Saturday, June 27, 2009

Day 66 San Bernardino CA song: I'll Never Get Out Of This World Alive - Hank Williams Sr.

What is a happy ending? Is it when the character gets what he has always hoped for? Or when he finds what he really needed? Or is it when the character changes? I don't know what it would be, perhaps, its just the fact that the character can endure.

Well, what many of you don't know, is that this trip wasn't JUST about finding a job. Its exploration. I wanted to see the United States, the historical aspect. Most of the history is kept in museums now. But I wanted to see the different lifestyles and things that are different across the U.S. It is also a time for me to face my fears and put the past behind. You see, I am terrified of driving long distances. I am terrified of the unknown. I am petrified of my past... But still haunted by it.

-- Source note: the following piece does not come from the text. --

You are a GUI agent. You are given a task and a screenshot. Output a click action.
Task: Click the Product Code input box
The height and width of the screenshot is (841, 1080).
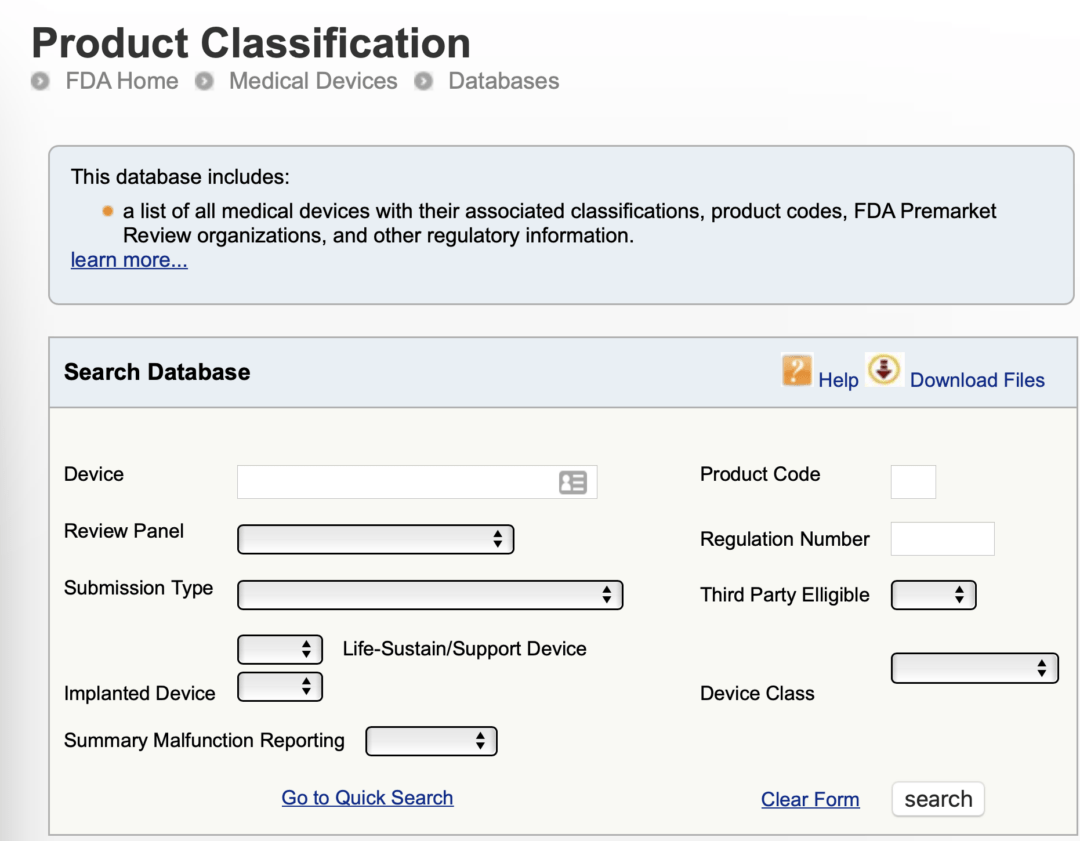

My three objectives were, to find a job, find a home, and put the past where it all belongs. But how could I do all of that? If I find a job, I guess that means finding a home. No matter where it is that I like, I have to call my new place of work my home. And what would home entail? A place with good weather? Or fun things to do like watch live music or sports? Or is it a place where you become who you are, and the place becomes a little bit of you. Does it matter where you are as long as you are with someone you love? The pretty Red Head I met in North Caralina who had also taken a long journey across America challenged me with this thought.
All of these things that I see and do, when they are not shared with someone I love.....it means nothing. I guess I can appreciate how cool everything in the country is, and I loved the rock n' roll hall of fame, I dug the New York Harbor cruise, I loved Sun Record studios, but I wasn't with a loved one. I had some great friends on some things, and I love them, and those times were meaningful for me. But nothing can compare to having the ONE you love with you. On that thought, it really doesn't matter if you are living in a place that is Shan Gra La. It only matters that you are with someone you love. No amount of things in your life can amount to filling the need that people are born with to have someone to love unselfishly and unconditionally.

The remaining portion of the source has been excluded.